WORK REQUEST | Copy the records word for word, omitting all pictures.

(Stored items)
>>
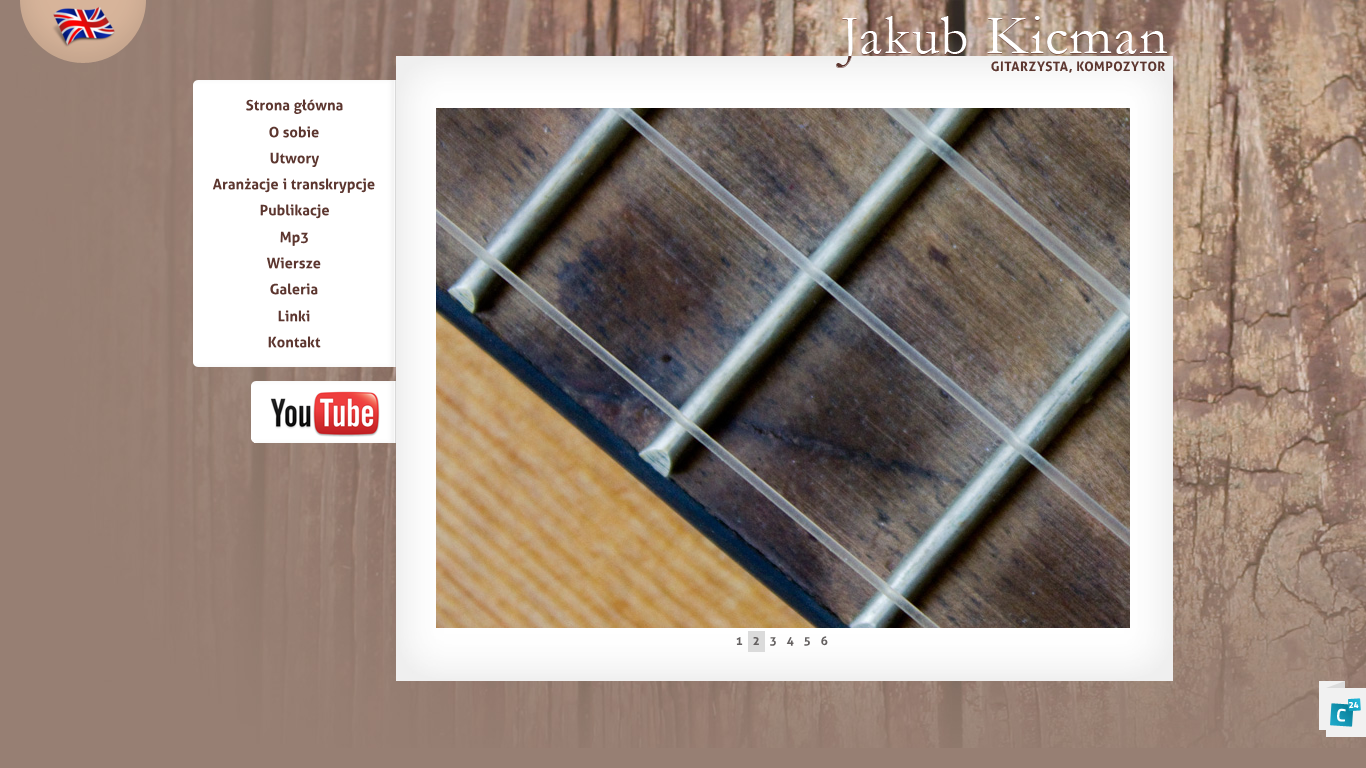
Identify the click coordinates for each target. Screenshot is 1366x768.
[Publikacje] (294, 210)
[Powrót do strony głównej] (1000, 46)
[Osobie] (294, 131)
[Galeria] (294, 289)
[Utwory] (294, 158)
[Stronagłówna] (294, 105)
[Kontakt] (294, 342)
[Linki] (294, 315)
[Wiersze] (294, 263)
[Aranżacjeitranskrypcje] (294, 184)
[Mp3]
<<
PROBLEM SOLUTION |
Identify the click coordinates for each target. Screenshot is 1366x768.
[Publikacje] (294, 210)
[Powrót do strony głównej] (1000, 46)
[Osobie] (294, 131)
[Galeria] (294, 289)
[Utwory] (294, 158)
[Stronagłówna] (294, 105)
[Kontakt] (294, 342)
[Linki] (294, 315)
[Wiersze] (294, 263)
[Aranżacjeitranskrypcje] (294, 184)
[Mp3]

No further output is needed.